FIG. 5 is a longitudinal sectional view of a main part showing another embodiment of the dispersion plate of the classification device of the present invention.

FIG. 6 is a longitudinal cross-sectional view of a conventional vertical crusher.

FIG. 7 is a longitudinal cross-sectional view of a conventional centrifugal flow device.

FIG. 8 is a particle size distribution curve diagram showing an example after pulverization.

[Explanation of symbols]

1　Crusher 1a Vertical crusher 1b Centrifugal fluid milling device 2 Classification device 2a Casing 3 Hollow tube 4 Bearing 5 Bearing 6 Mount 7 Chain foil 8 Roller chain 9 Variable speed electric motor 10 Chain foil 11 Disk 12 Classifying blade 13 Guide vane 13a Rotation axis 13b Bearing or micro motor 14 Guide cone 14a Support 14b Slit 15 Dispersion plate 15a Scraper 15b Weir 15c Through hole 16 Supply pipe 17 Discharge pipe

Claims (1)

[Claims] [Claim 1] A drive shaft consisting of a hollow tube arranged in the upper part of the crusher and rotatably supported in the center of the classification chamber, and a plurality of circumferential classification blades rotating integrally around the drive shaft. A fine powder discharge pipe is provided above the hollow tube, and a plurality of guide vanes rotatable around a vertical axis are arranged on the outer periphery of the classification vane to give swirl to the classification air.
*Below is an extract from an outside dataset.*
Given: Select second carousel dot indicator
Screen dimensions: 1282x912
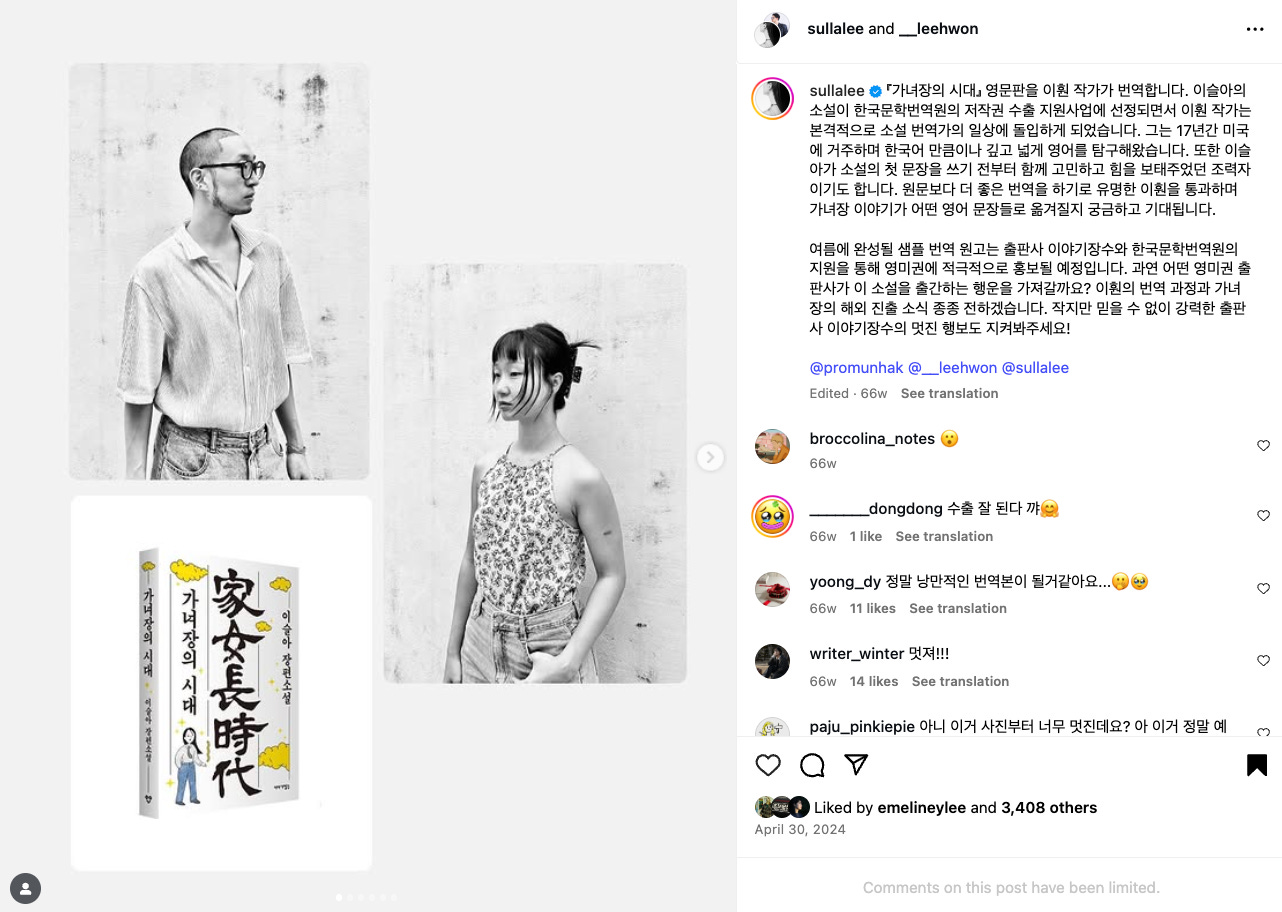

The classification device is provided with a guide cone arranged concentrically with the hollow tube and connected to the guide vane and having a substantially inverted truncated cone shape at the bottom of the guide vane, the classification vane and the guide vane being connected to the guide cone. A horizontal disk-shaped dispersion plate covering the hollow tube is fixed to the hollow tube, and a plurality of circumferential scrapers extending vertically and radially on the dispersion plate are fixed, and the dispersion plate is fixed to the hollow tube. A supply pipe for the pulverized raw material is arranged in the casing of the classification device directly above the plate and the scraper, a plurality of slits are provided on the circumference of the inverted truncated conical surface of the guide cone for passing the upward air flow, and the dispersion plate is arranged in multiple stages. , and the area larger than the outer diameter of the classification blade is formed by a perforated plate or a wire mesh, and the hole diameter of the upper perforated plate or the wire mesh is made larger than that of the lower stage.